Ticket licenziamento 2023, quanto costa al datore di lavoro licenziare un dipendente?

Per effetto della rivalutazione cambia l’importo del ticket di licenziamento, il contributo che viene richiesto al datore di lavoro per ogni cessazione di un rapporto di lavoro dipendente per una delle casistiche che possono dar luogo all’indennità di disoccupazione Naspi.

L’importo del ticket è legato al trattamento di disoccupazione: quindi, così come quest’ultimo, è annualmente soggetto a rivalutazione in base all’inflazione. In particolare l’aumento dei prezzi rilevato nel 2022 ha comportato un notevole incremento per la Naspi e di conseguenza anche del ticket in oggetto: da quest’anno diventa quindi più caro il costo da sostenere per licenziare uno o più dipendenti.

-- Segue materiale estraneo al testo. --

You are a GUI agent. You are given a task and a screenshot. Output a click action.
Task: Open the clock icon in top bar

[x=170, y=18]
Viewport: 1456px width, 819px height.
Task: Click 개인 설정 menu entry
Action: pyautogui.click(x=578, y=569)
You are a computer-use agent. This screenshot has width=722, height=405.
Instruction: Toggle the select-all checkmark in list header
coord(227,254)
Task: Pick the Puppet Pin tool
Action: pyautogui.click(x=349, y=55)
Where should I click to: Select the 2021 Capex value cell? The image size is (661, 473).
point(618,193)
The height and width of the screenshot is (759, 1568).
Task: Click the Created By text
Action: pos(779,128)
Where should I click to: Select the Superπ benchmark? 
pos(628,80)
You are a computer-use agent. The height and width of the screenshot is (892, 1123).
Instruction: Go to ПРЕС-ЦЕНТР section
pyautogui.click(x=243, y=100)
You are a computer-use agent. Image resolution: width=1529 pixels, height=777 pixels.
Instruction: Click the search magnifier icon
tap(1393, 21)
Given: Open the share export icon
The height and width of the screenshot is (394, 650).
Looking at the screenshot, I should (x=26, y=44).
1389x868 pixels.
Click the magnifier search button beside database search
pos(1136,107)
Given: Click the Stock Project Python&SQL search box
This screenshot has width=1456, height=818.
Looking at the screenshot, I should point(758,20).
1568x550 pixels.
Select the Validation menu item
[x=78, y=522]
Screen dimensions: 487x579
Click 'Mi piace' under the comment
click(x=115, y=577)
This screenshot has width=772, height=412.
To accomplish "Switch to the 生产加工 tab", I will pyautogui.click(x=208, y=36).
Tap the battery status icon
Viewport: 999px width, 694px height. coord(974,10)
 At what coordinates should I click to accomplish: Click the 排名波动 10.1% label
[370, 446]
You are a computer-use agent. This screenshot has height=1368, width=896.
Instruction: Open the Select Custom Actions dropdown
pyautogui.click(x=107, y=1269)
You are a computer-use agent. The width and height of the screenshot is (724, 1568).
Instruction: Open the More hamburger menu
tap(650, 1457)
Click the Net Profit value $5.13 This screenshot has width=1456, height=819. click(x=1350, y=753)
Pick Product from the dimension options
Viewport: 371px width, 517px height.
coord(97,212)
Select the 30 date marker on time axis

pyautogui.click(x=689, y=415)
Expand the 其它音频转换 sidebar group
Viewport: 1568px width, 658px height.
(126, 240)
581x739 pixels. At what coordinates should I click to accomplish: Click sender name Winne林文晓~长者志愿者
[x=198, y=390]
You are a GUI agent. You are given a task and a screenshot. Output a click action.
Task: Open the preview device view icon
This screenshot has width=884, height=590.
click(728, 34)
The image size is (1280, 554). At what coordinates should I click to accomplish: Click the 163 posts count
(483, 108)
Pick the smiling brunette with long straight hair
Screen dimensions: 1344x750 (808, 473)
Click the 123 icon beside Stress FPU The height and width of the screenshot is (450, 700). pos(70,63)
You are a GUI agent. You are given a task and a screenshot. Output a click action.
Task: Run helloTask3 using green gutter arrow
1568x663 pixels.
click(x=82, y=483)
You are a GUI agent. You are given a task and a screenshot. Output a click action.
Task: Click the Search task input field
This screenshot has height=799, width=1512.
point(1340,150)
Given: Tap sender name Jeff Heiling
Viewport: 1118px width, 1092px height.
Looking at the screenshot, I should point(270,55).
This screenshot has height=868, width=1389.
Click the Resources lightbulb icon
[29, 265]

Ma d’altronde lo scopo del ticket di licenziamento è proprio quello di disincentivare i licenziamenti, oltre che a contribuire alla spesa di cui si fa carico lo Stato per il pagamento delle relative indennità di disoccupazione. Ed è per questo motivo che il ticket di licenziamento va pagato in ogni caso di cessazione di un rapporto di lavoro dipendente a tempo indeterminato che dà diritto alla Naspi.

Tenendo conto delle ultime novità in materia, come disciplinate dalla circolare Inps n. 14 del 3 febbraio 2023, ecco una guida aggiornata sul ticket di licenziamento: dai casi in cui va pagato alle informazioni su quanto costa a un’azienda licenziare uno o più dipendenti nel corso del 2023.

Cos’è

Il ticket licenziamento è quel contributo a carico delle aziende e dei datori di lavoro introdotto dalla cosiddetta Riforma Fornero (legge 92/2012). È dovuto in tutti i casi in cui c’è un’interruzione del rapporto di lavoro a tempo indeterminato, a eccezione di quando è il lavoratore a presentare le dimissioni. L’impresa non è dovuta al pagamento del ticket per il licenziamento neppure nel caso di risoluzione consensuale del contratto di lavoro.

Questo ha preso il posto dell’indennità di mobilità dal 1°gennaio 2017 ed ha un duplice obiettivo:

  • finanziare la Naspi, l’indennità di disoccupazione che l’Inps, salvo eccezioni, riconosce a chi perde il proprio lavoro;
  • scoraggiare i licenziamenti.

Il datore di lavoro quindi non ha più l’obbligo di pagare la tassa per l’iscrizione del dipendente che ha perso il lavoro, ma deve versare all’Inps un contributo per finanziare una eventuale indennità di disoccupazione - Naspi - spettante al neo disoccupato.

Contributo che va pagato con modello F24 in un’unica soluzione entro il 16° giorno del secondo mese successivo all’interruzione del rapporto lavorativo con un importo variabile - come vedremo meglio di seguito - in base all’anzianità di servizio del dipendente.

Quando si paga

Il ticket di licenziamento va pagato quando il dipendente licenziato ha diritto all’indennità Naspi.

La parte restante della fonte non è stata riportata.